_WHAT IS EXPECTED_. What you return must be every line below that includes the word "agent".

DATA SUPPLIED section start

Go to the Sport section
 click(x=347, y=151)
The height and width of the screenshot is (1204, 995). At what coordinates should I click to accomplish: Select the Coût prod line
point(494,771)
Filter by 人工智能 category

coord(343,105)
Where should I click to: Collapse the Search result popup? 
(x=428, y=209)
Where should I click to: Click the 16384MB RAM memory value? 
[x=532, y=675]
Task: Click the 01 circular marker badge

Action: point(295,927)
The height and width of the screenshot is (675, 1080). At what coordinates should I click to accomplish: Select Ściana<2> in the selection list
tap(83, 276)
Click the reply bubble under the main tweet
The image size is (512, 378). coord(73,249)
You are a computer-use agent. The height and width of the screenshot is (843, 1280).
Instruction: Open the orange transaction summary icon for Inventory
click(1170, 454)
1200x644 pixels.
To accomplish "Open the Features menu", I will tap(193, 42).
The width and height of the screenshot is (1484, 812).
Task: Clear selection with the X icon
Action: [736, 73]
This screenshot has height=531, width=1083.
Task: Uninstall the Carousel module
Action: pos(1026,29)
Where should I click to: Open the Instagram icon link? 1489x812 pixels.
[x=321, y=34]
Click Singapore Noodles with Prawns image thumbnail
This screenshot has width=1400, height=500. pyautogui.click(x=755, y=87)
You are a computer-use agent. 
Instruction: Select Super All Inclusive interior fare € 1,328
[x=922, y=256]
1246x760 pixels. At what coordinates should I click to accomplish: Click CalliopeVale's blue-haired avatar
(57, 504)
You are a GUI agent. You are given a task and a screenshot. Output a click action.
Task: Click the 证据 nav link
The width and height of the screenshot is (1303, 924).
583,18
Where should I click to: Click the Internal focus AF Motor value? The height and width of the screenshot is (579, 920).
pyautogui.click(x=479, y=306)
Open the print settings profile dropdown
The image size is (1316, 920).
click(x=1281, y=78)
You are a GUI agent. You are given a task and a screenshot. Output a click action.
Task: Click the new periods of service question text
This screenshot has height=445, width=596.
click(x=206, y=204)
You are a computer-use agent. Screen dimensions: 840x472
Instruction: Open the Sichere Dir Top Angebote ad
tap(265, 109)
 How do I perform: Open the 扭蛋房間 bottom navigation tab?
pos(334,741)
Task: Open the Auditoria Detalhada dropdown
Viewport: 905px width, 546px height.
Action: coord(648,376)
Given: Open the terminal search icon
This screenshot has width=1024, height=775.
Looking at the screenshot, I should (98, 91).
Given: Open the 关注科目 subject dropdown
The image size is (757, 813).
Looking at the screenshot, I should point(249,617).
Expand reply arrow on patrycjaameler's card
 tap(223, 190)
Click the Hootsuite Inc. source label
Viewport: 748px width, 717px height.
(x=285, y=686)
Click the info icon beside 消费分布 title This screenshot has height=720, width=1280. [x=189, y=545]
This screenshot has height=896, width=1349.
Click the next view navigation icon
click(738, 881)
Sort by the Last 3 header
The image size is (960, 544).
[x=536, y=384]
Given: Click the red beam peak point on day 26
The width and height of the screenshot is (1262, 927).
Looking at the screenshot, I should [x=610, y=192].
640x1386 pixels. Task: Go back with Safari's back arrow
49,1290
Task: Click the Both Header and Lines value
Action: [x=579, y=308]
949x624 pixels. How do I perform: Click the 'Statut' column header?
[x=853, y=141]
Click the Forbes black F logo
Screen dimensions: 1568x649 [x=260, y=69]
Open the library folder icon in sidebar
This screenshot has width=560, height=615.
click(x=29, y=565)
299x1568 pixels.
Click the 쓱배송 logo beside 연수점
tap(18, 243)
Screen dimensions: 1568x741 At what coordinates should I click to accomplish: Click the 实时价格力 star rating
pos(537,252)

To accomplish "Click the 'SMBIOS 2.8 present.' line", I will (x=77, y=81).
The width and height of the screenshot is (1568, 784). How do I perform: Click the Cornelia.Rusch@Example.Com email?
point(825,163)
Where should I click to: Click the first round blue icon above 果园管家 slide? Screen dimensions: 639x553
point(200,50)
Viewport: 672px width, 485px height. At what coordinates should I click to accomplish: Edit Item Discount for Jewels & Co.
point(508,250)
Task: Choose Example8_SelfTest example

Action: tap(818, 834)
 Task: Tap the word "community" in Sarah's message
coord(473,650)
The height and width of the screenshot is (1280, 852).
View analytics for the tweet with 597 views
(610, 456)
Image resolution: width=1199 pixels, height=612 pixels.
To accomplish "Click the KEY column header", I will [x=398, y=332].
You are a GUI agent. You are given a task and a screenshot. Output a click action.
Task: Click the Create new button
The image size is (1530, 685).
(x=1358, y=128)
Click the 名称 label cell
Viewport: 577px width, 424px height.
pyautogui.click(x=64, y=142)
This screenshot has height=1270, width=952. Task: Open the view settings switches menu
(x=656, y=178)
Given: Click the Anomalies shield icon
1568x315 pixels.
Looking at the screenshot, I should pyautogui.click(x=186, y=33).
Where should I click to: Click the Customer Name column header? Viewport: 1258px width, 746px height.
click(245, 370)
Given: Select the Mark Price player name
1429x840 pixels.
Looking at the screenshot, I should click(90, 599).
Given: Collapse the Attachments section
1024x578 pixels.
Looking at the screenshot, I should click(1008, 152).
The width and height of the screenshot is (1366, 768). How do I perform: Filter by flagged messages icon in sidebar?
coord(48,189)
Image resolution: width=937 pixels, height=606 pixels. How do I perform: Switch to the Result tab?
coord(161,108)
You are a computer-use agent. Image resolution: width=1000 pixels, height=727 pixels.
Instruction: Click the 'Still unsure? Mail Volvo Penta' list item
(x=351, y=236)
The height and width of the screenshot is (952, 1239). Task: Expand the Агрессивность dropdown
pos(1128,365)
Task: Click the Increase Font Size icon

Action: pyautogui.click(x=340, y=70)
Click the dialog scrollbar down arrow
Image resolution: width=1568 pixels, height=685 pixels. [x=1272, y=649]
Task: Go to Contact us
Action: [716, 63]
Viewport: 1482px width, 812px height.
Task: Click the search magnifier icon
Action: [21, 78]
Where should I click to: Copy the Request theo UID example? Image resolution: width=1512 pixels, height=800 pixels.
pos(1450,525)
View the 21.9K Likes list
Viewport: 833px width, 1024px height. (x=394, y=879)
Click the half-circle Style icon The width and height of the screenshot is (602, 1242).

DATA SUPPLIED section end

_TASK OUTPUT_.
You are a computer-use agent. The height and width of the screenshot is (843, 1280).
You are a computer-use agent. 
You are a GUI agent. You are given a task and a screenshot. Output a click action.
You are a GUI agent. You are given a task and a screenshot. Output a click action.
You are a computer-use agent. Screen dimensions: 840x472
You are a GUI agent. You are given a task and a screenshot. Output a click action.
You are a computer-use agent. Image resolution: width=1000 pixels, height=727 pixels.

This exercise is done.